Tuesday, July 13, 2010

Mouse Overcame Prejudice And Mental Disabilities With Courage

Disassociated Press

Bloomington - The world's greatest labyrinth mouse in history has died. Cousin Ritzputtle (seen right), semi-retarded and always hungry for cheese, was killed when the hamster wheel in his luxurious Thai-inspired cage fell off and cut his blessed little head. "No one could sniff through a maze like C.R. could," head janitor Antonio Ypres told Moon Zuppa.

According to witnesses, there was blood everywhere. Sources say ants were thrown in to clean up the decomposing mess. It's what L'il Cousin would have wanted.

"Despite his retardation, he had the mind of a GPS. In fact, we have contacted the makers of GPS and offered his brain for experimentation. So far there are no takers but we're confident there will be," head lab guy Mike Petrodiezel explained. "It's a huge loss.

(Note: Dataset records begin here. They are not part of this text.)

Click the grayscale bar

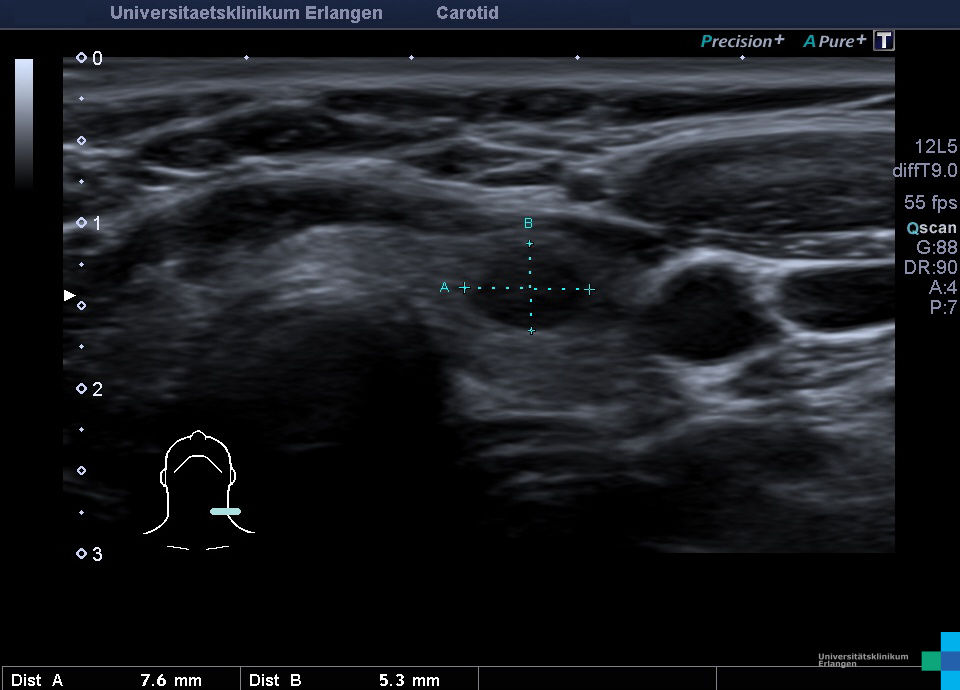[24, 122]
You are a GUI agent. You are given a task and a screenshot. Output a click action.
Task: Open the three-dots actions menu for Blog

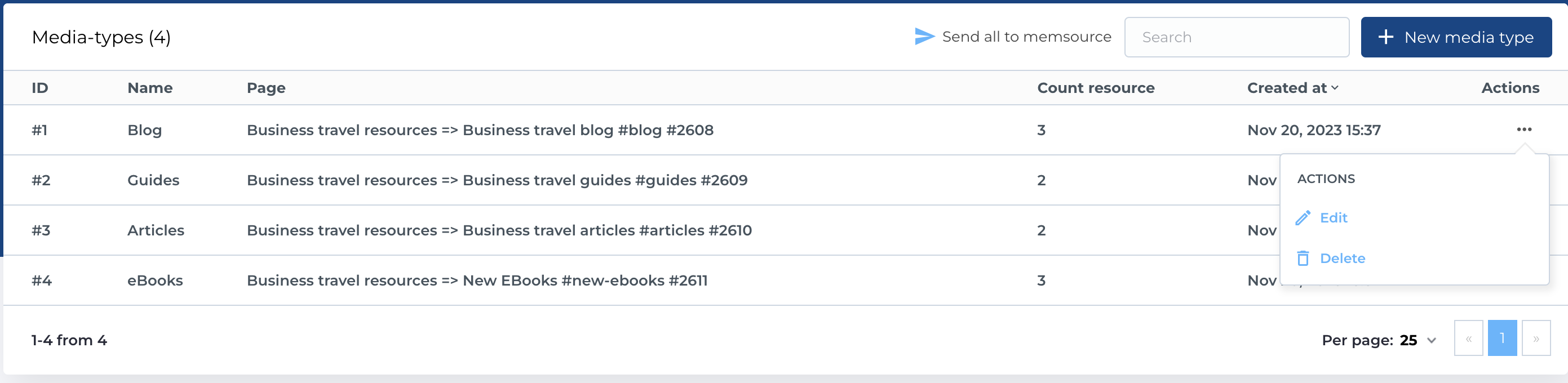coord(1523,130)
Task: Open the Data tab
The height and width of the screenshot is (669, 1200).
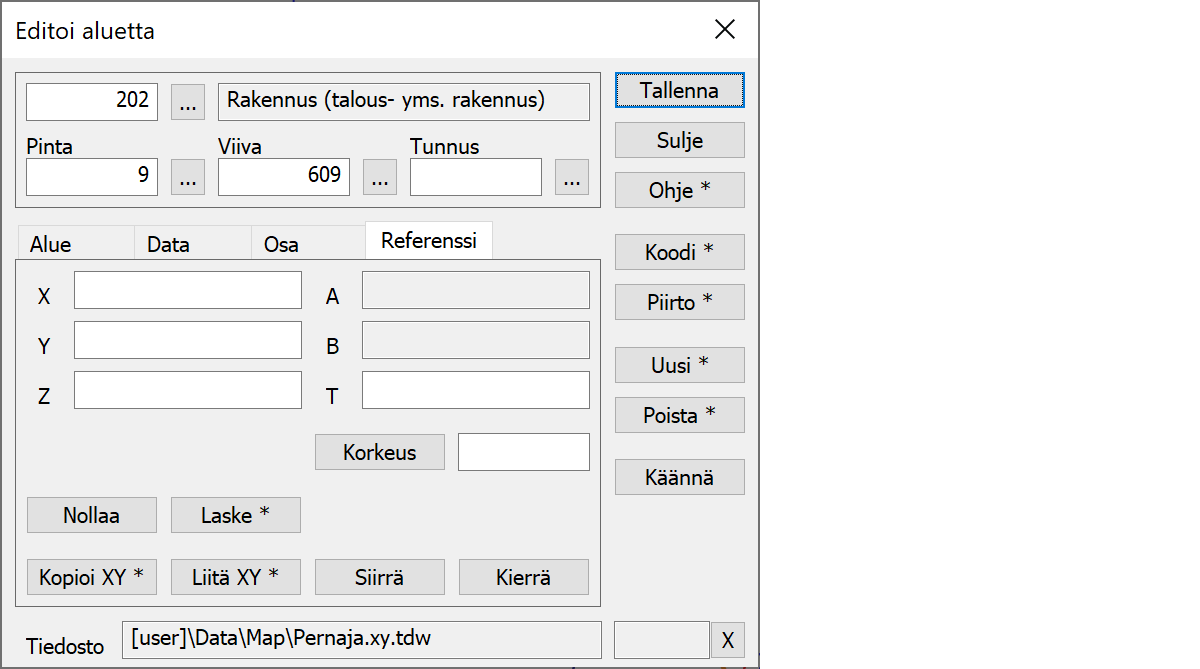Action: tap(168, 244)
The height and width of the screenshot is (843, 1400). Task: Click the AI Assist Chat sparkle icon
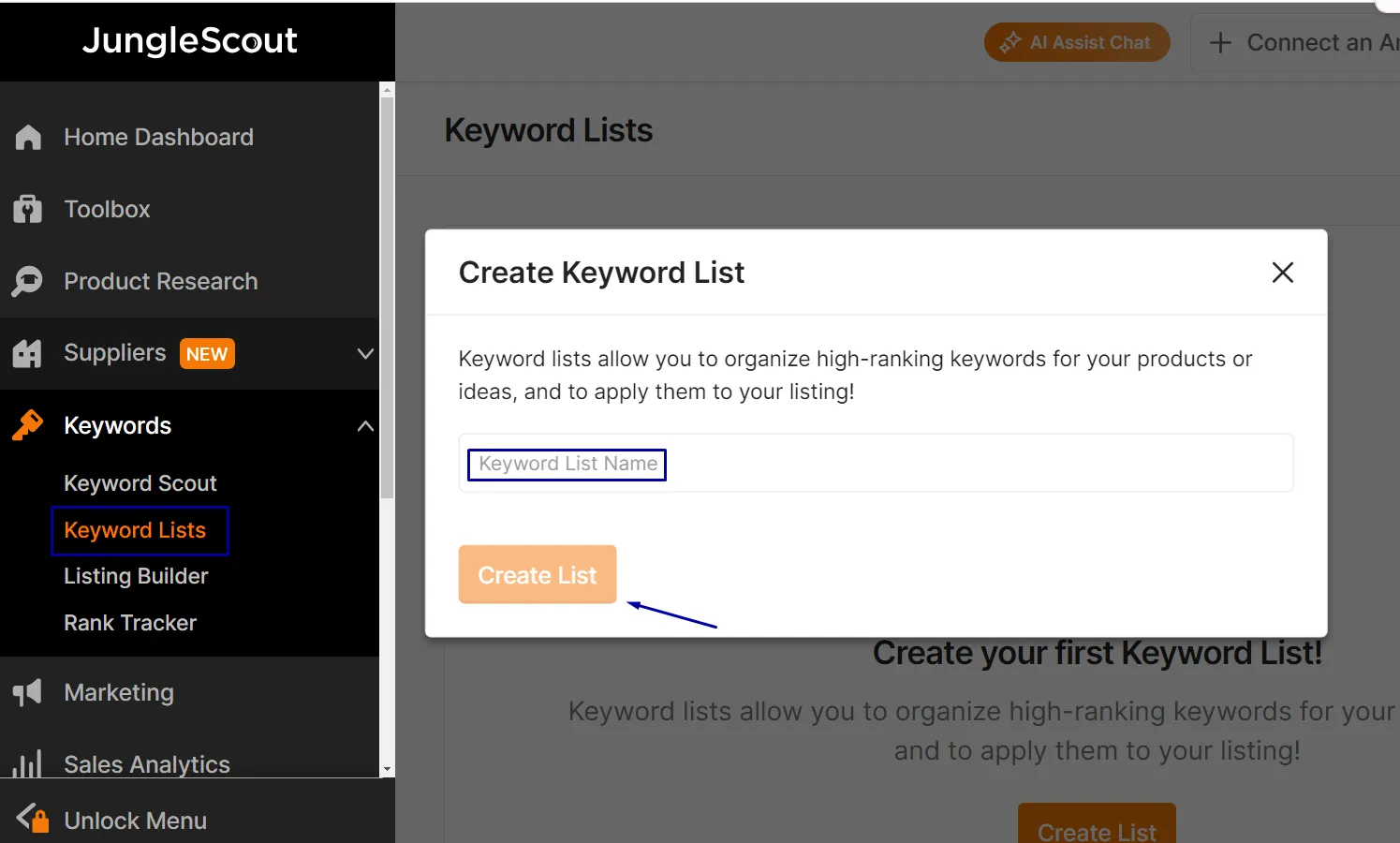[x=1009, y=42]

Too large to bear I'm afraid. Worse than when I lost my mother. it's tough. You know? Rough."

"Ritzy was once clocked at completing his maze run in under a minute. I don't know how good that is but we felt it was a maze-in. Watching him run around with that little helmet brought joy to us all, " fellow head vice lab person Mills Diatrib recounted with nostalgia.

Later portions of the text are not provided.